**** Fragmento proporcionado

En el año 1876 Federico Engels
presentaba su ensayo “El papel del trabajo en la transformación del mono
en hombre”. Explicaba ahí cómo el trabajo cumple la histórica misión de
ir creando un ser cualitativamente nuevo a partir de una especie
anterior. Es decir: el trabajo como actividad creadora comenzaba a
transformar la naturaleza y abría un capítulo novedoso en la historia.
Nunca hasta ese entonces
–dos millones y medio de años atrás según lo que hoy día las ciencias
arqueológicas pueden establecer– un animal había modificado consciente y
productivamente su entorno. La actividad de las hormigas, de las abejas
o de los castores, grandes “ingenieros” por cierto, no puede ser
considerada una acción laboral en sentido estricto. Todas estas especies
repiten desde tiempos inmemoriales su carga genética, no inventan nada
nuevo, no se “desarrollan” y jamás, desde hace millones de años,
evolucionaron en la forma de realizar su producción (los hormigueros o
los panales son iguales desde siempre).

********
**** Datos proporcionados

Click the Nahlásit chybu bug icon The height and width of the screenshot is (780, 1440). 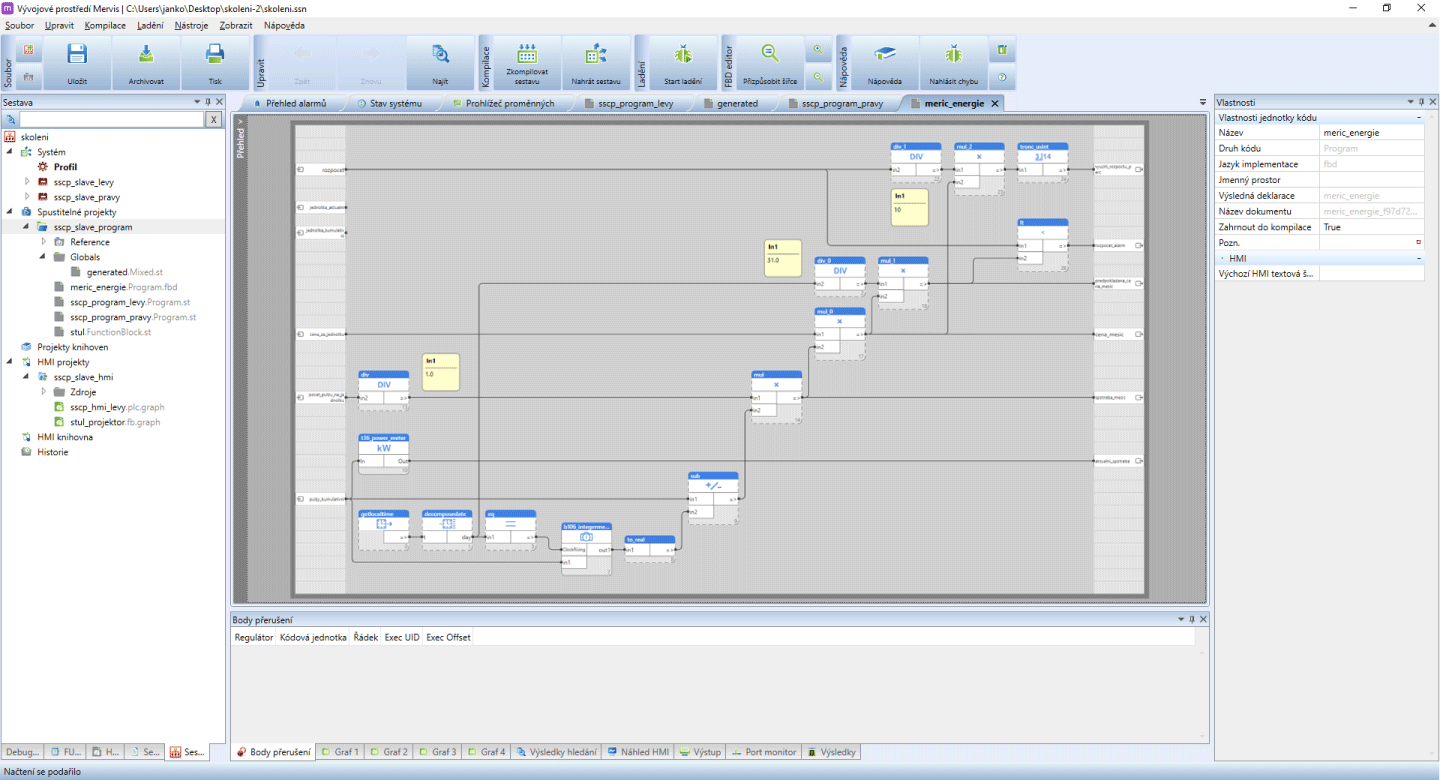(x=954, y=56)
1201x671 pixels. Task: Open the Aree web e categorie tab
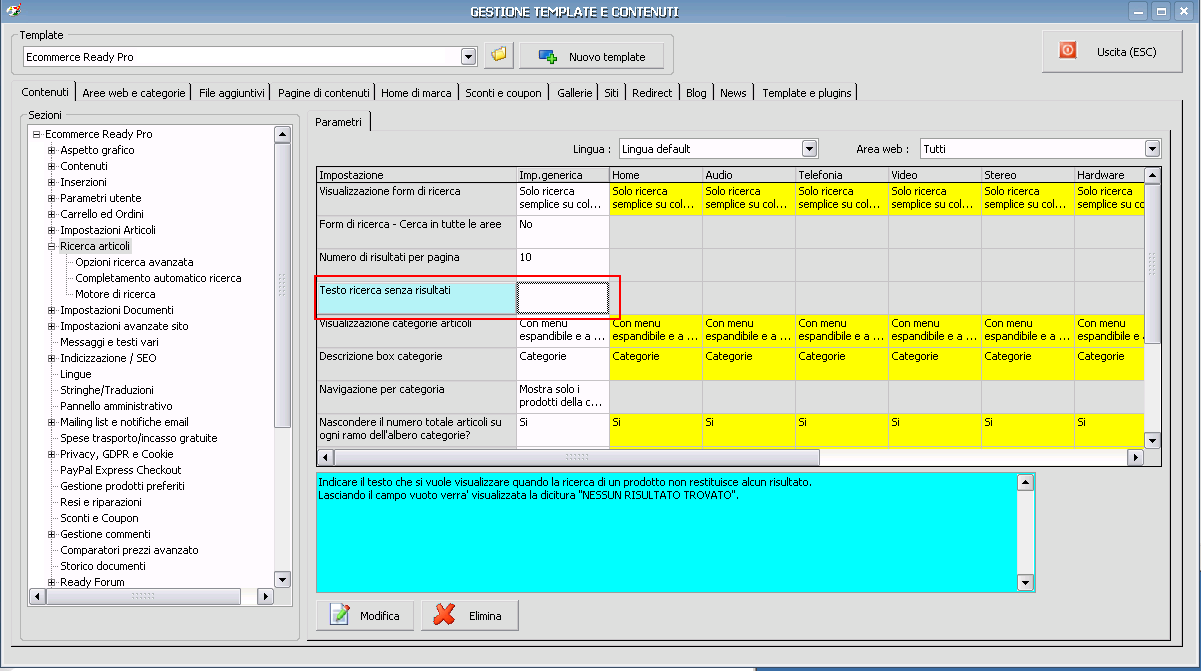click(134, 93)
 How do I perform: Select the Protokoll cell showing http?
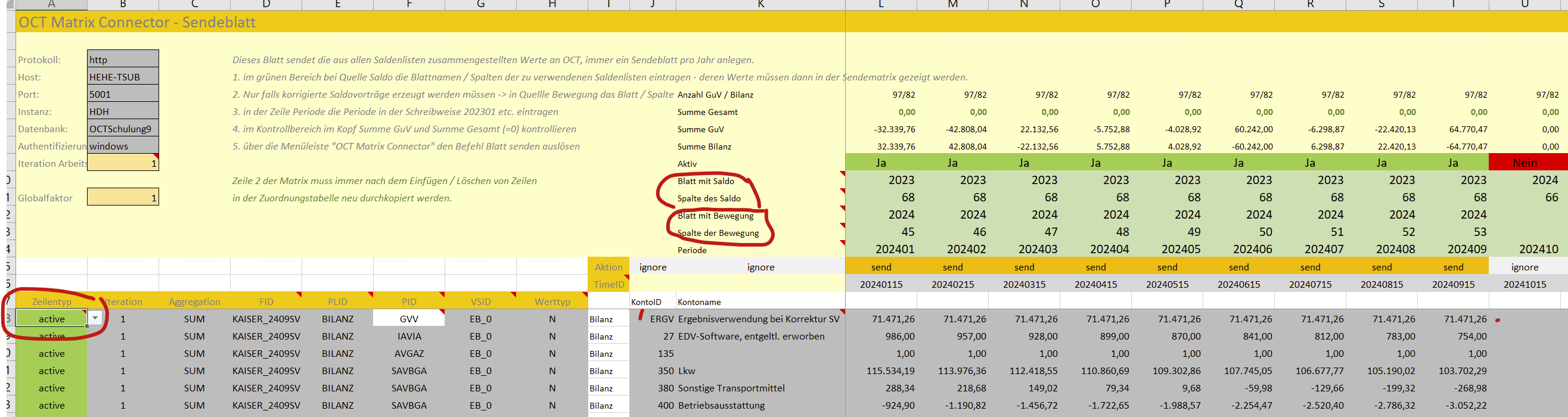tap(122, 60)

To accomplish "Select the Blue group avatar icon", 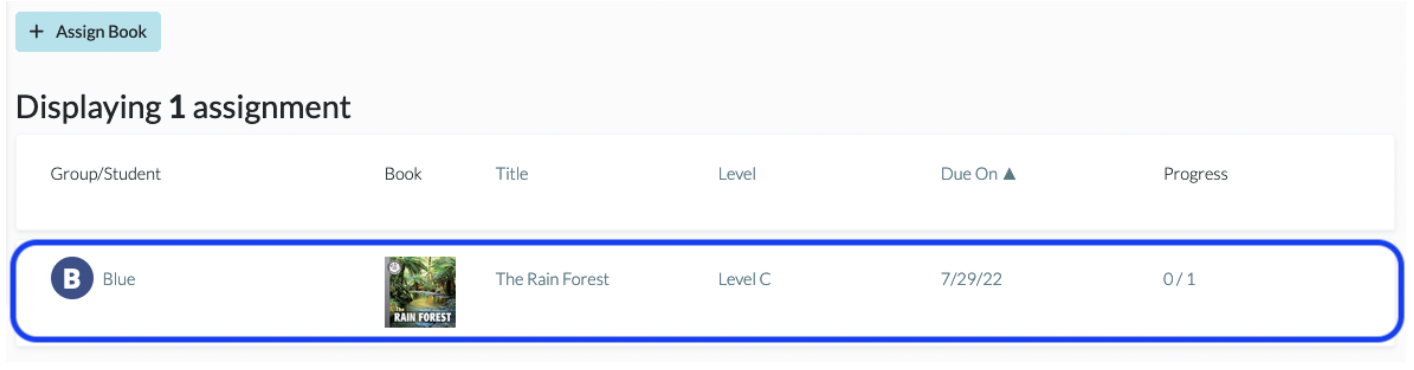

********

▶ Instrucción A: Según el fragmento sobre el papel del trabajo, ¿en qué año presentó Engels su ensayo?
▶ Instrucción B: Prosigue el fragmento sobre el papel del trabajo desde su última oración.
Las líneas no tienen ningún papel en esto.

▶ Resultado final A: En 1876.

▶ Resultado final B:
Fue cuando nuestros
ancestros descendieron de los árboles y comenzaron a tallar la primera
piedra cuando puede decirse que hay “trabajo” en sentido humano, como
actividad creadora, como práctica que transforma el mundo natural y va
transformando al mismo tiempo a quien la lleva a cabo. Y desde que
arrancó esa primera actividad con el primer homo habilis –en África, en
lo que hoy es el norte de Tanzania– la evolución ha sido continua y a
velocidades cada vez más aceleradas. En esa perspectiva, entonces, el
papel del trabajo –como lo afirmara Engels– ha sido fundamental: fue la
instancia que “creó” al ser humano. Pasamos de monos a seres humanos por
el trabajo...
Es en esa lógica que tiene sentido
entonces lo dicho por Hegel: “el trabajo es la esencia del ser humano”.
Gracias al trabajo dejamos de ser monos, nos civilizamos, dejamos atrás
el mundo animal y fuimos construyendo un ámbito enteramente simbólico:
fue quedando superado el instinto reemplazándose por la cultura.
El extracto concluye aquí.